The federal No Child Left Behind Act (NCLB), passed by Congress in 2001 to promote school improvement by holding local educators accountable for their students’ achievement, called for “high standards of academic achievement [for] all public elementary school and secondary school students.” The law put the entire public education system on a new outcomes-based footing, and it cast in sharp relief the second-class educational status of students of color and those from disadvantaged backgrounds. However, the standardized tests that states introduced to comply with NCLB have generally not sought to gauge students’ grasp of the thinking skills that experts say students should master. Instead, tight NCLB testing time lines, the scale of testing required under the federal law, and pressure from state elected officials to lower costs led to tests that rely heavily on multiple-choice questions measuring mostly low-level tasks like the recall of information in reading passages. These questions can be administered and scored rapidly and inexpensively, but by their very nature, they are not well suited to judging students’ ability to express points of view, marshal evidence, and display other advanced skills.
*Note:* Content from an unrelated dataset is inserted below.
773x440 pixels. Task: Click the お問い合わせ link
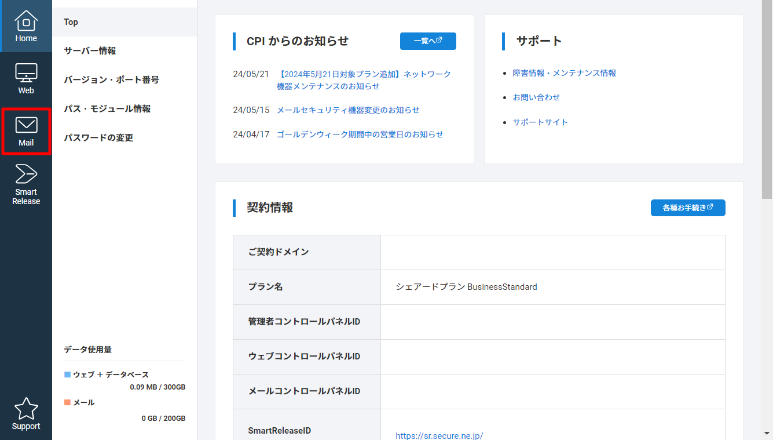tap(536, 97)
A number of states that implemented performance assessments in the early 1990s scaled them back as a result of technical concerns, implementation burdens, or costs, especially when NCLB increased testing requirements to reach every child every year. In addition the federal Department of Education was often unwilling to approve innovative testing systems.

Because teachers tend to teach what is tested, especially when high stakes are attached to the scores, the expansion of multiple-choice measures of simple skills has narrowed the opportunities for lower-achieving students to attain the higher standards that NCLB has sought for them, and it has placed a glass ceiling over many more advanced students who are unable to demonstrate the depth and breadth of their abilities on such exams. The tests have discouraged teachers from teaching more challenging skills and from having students conduct experiments, make oral presentations, write research papers, use new technologies, and do other activities that teach such skills and pique students’ interest in learning at the same time.

The NCLB school accountability model and the standardized testing that undergirds it may have established an academic floor for the nation’s students, but it has not catalyzed the pursuit of genuinely higher standards of thinking and performance. It is therefore not surprising perhaps that US students outperform many of their international counterparts on measures of knowledge such as the Trends in International Mathematics and Science Study (TIMSS), which measures knowledge as given, while they do much less well on international tests that gauge students’ ability to apply knowledge, such as the Program for International Student Assessment (PISA). With the exceptions of a few states like Massachusetts, we are today, under NCLB, still pursuing the basic skills testing that was introduced in the 1980s, when policymakers took their first tentative steps toward holding schools accountable for their students’ performance, and long before it became clear that success in a rapidly changing and increasingly complex world required students to master much more than the ability to recognize one answer out of five.

NEW OPPORTUNITIES

The advent of the Common Core State Standards, the Next Generation Science Standards, and the emergence of new accountability systems under federally approved waivers from NCLB provide a potential opportunity to address this fundamental misalignment between our aspirations for students and the assessments we use to measure whether they are achieving those goals. The United States has an opportunity to create a new generation of assessments that build on NCLB’s strengths, including its commitment to accountability for the education of traditionally underserved groups of students, while measuring a wider range of skills and expanding the definition of accountability to include the teaching of such skills.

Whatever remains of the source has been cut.